In the episode commentary below, which Sean Durkin film is cited as evidence of Elizabeth Olsen's dramatic ability?

# Supplied text start

Stay through the credits this week again.

 

An incredible episode, with some deep cuts and largely visual/thematic ties to the controversial but gripping and very influential John Byrne Avengers West Coast run - 

Spoiler

the image of the disassembled Vision's wiring, as well as his resurrection in the all-white form, are from Byrne's run.

 

Unlike Byrne though, who ultimately destroyed the couple and their family while pursuing an editorially-aborted remake of his Dark Phoenix/Days of Future Past storylines from X-Men with Wanda in the key role, I don't think this story will be doing that.

 

I had a feeling this would be coming, but the fateful silhouette Wanda saw in the light during her Infinity Gem encounter - complete with the famous horned cowl we saw hinted at two weeks ago - and the ending line made me gasp nonetheless.

 

Elizabeth Olsen's place in the Marvel canon in recent years has often overshadowed the beginning of her career as a very powerful dramatic actress. Her work in Sean Durkin's Martha Marcy May Marlene is incredibly good and made her an in-demand young star. This episode should hopefully educate more people. Kathryn Hahn is equally great and always has been.

# Supplied text end
# Provided data start

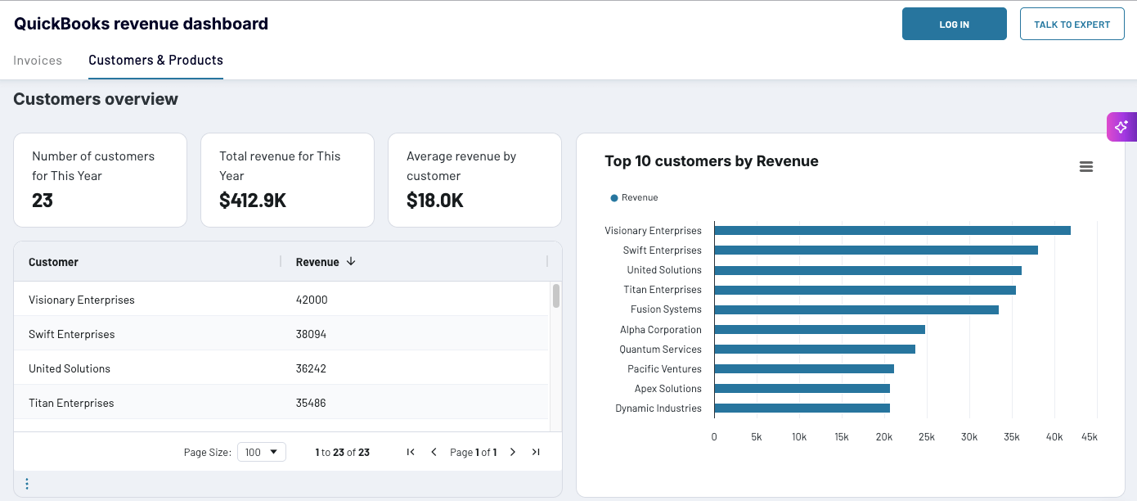Open the table options kebab menu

# Provided data end

Reply =
Martha Marcy May Marlene